- DATA IN THIS EXERCISE -
———

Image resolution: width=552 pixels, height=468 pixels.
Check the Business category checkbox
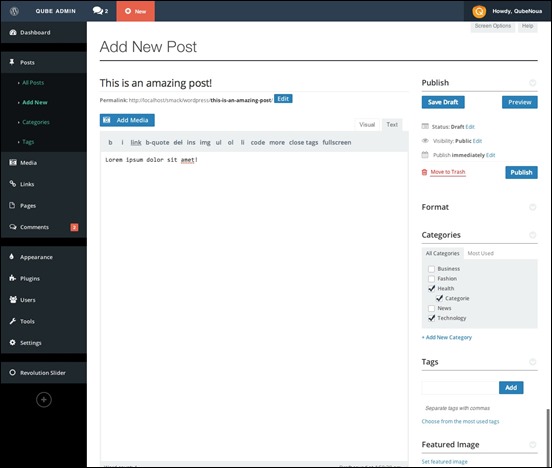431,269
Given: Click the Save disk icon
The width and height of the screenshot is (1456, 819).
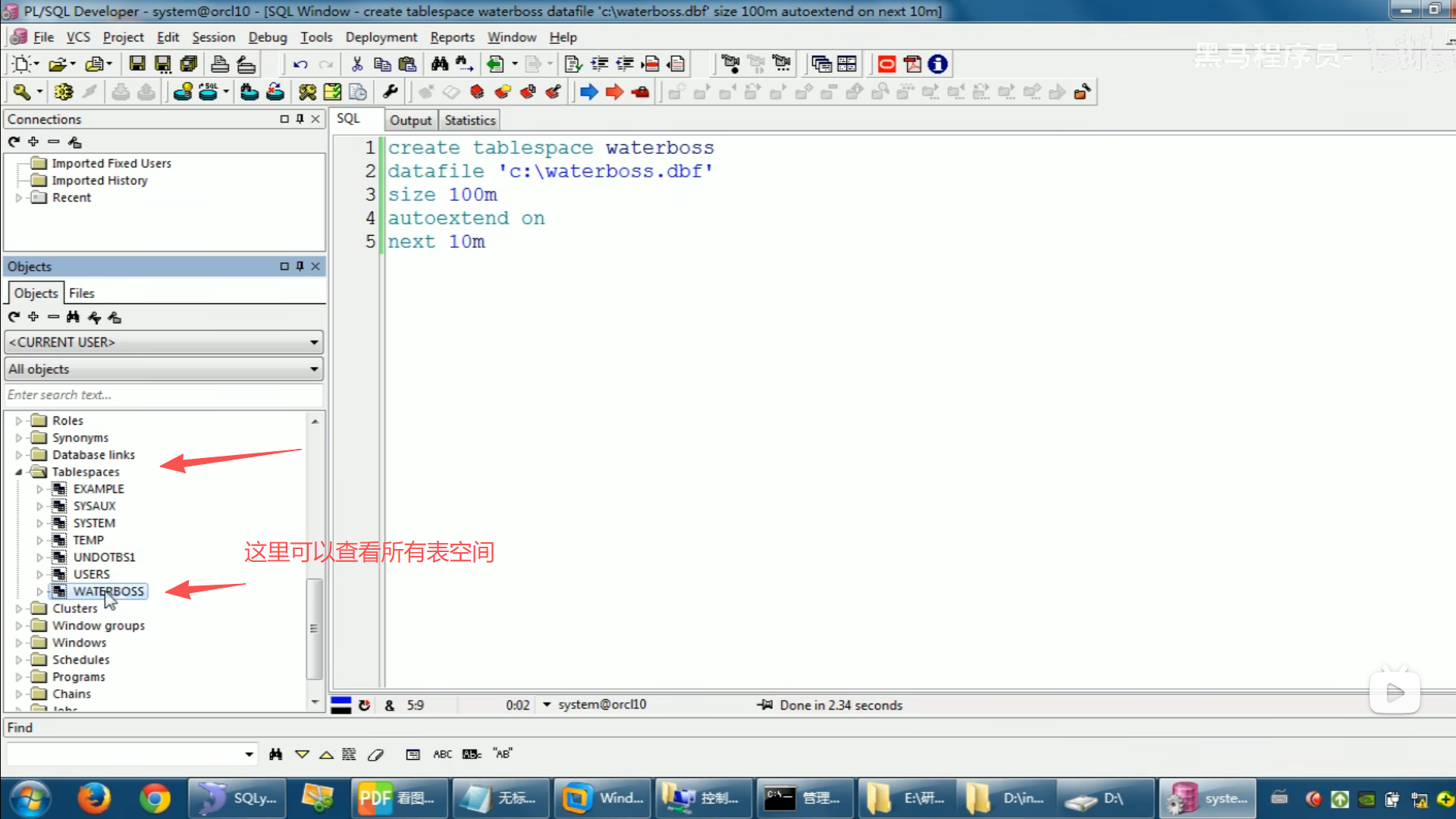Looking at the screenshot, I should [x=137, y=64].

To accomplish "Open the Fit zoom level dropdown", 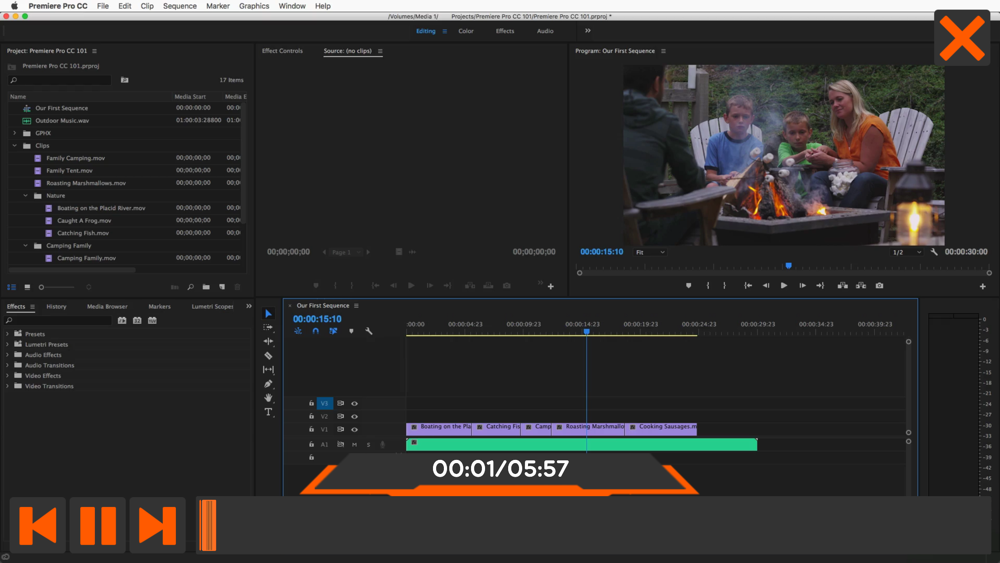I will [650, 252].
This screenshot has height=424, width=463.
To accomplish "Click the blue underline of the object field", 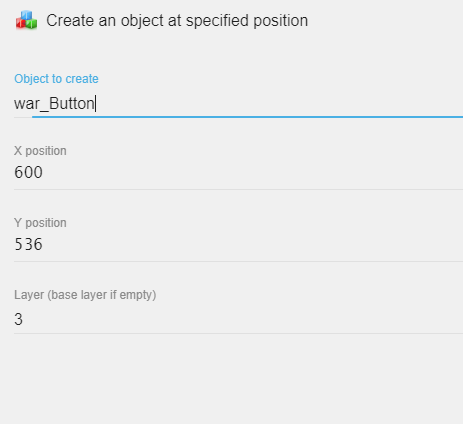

———

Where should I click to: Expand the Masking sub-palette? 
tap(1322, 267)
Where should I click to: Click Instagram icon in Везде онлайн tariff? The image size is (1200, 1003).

———

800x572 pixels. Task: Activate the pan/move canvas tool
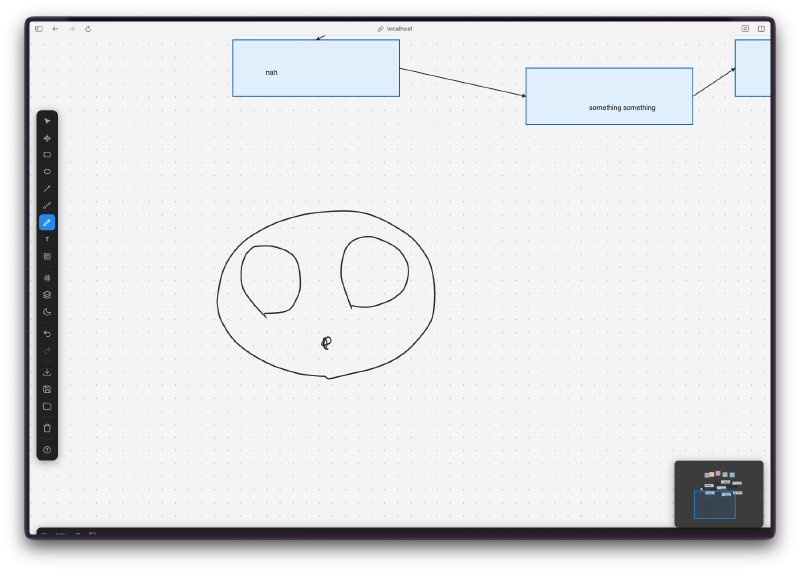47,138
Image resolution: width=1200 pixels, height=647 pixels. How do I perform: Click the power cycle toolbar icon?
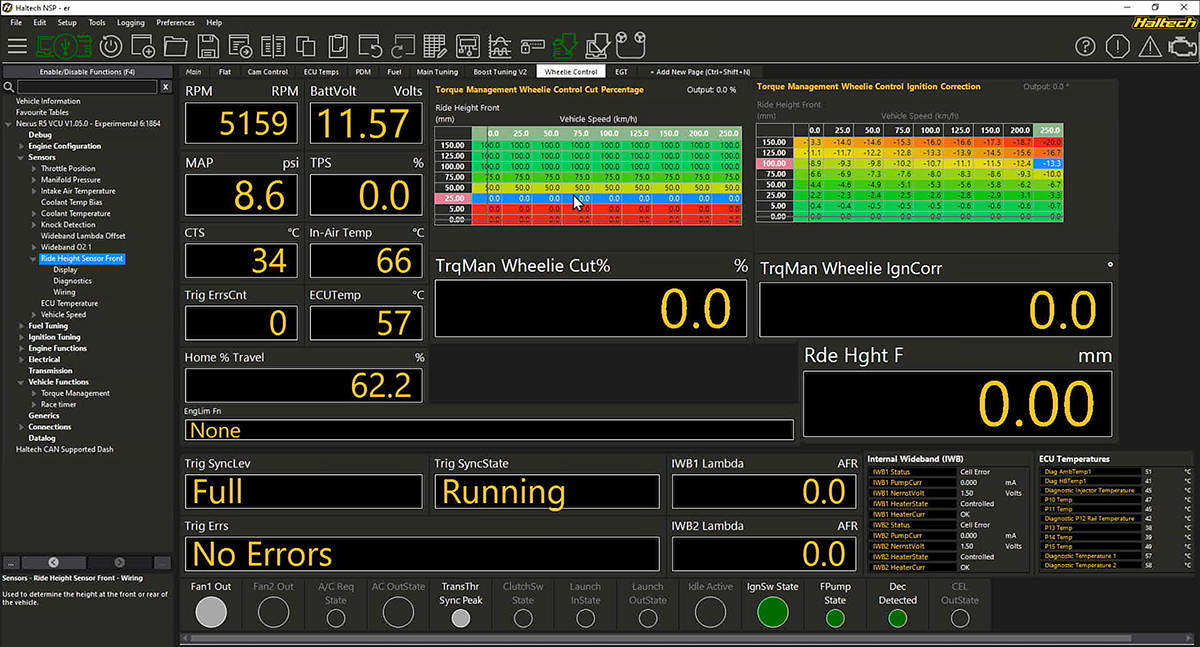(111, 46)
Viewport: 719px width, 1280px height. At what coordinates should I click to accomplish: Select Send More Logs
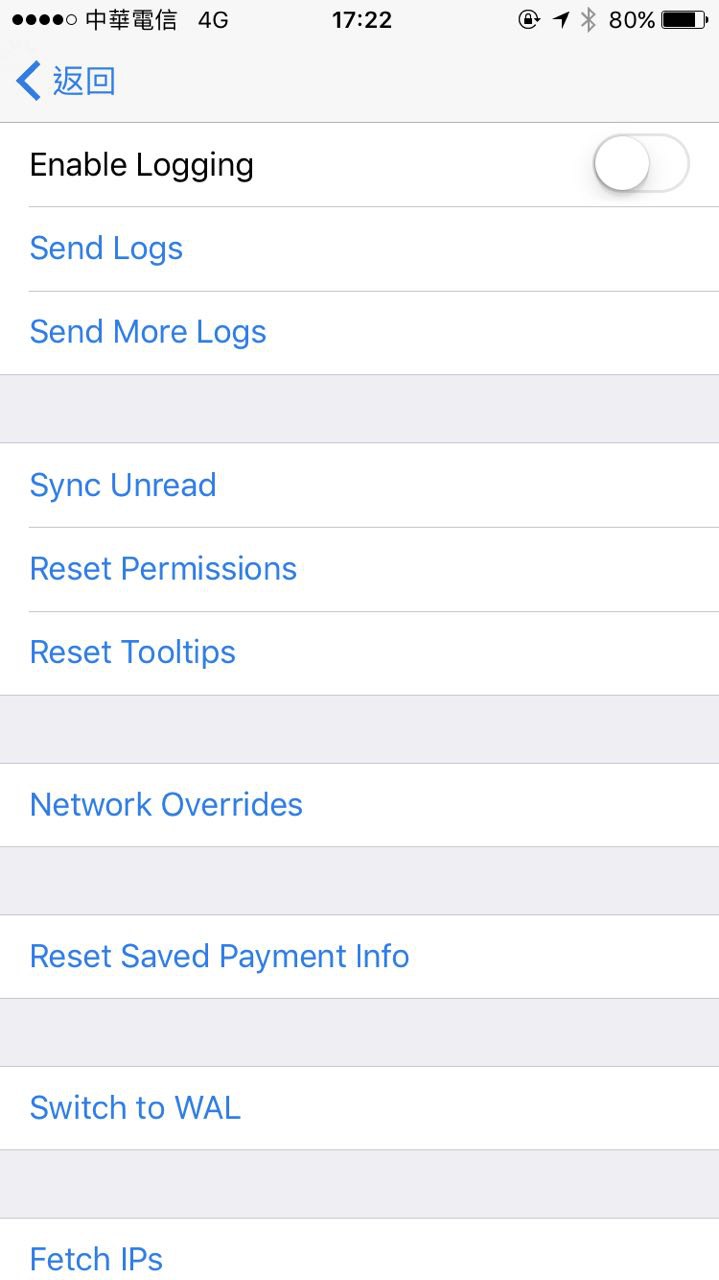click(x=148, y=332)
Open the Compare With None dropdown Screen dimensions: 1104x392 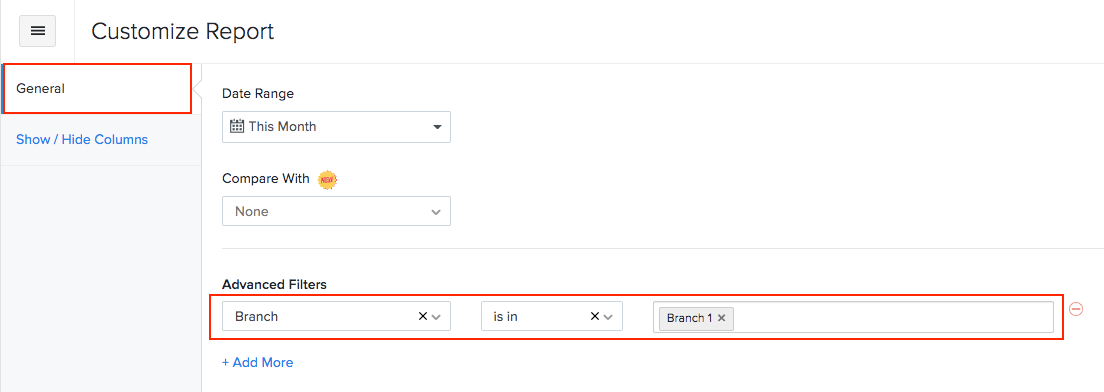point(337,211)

———

- REQUIREMENTS -
Reproduce the rows verbatim, beginning at the line that contains "This screenshot has height=424, width=463." and stopping after the line that contains "the blue underline". Omit the pictures.

- CORRECT RESULT -
This screenshot has height=424, width=463.
To accomplish "Click the blue underline of the object field", 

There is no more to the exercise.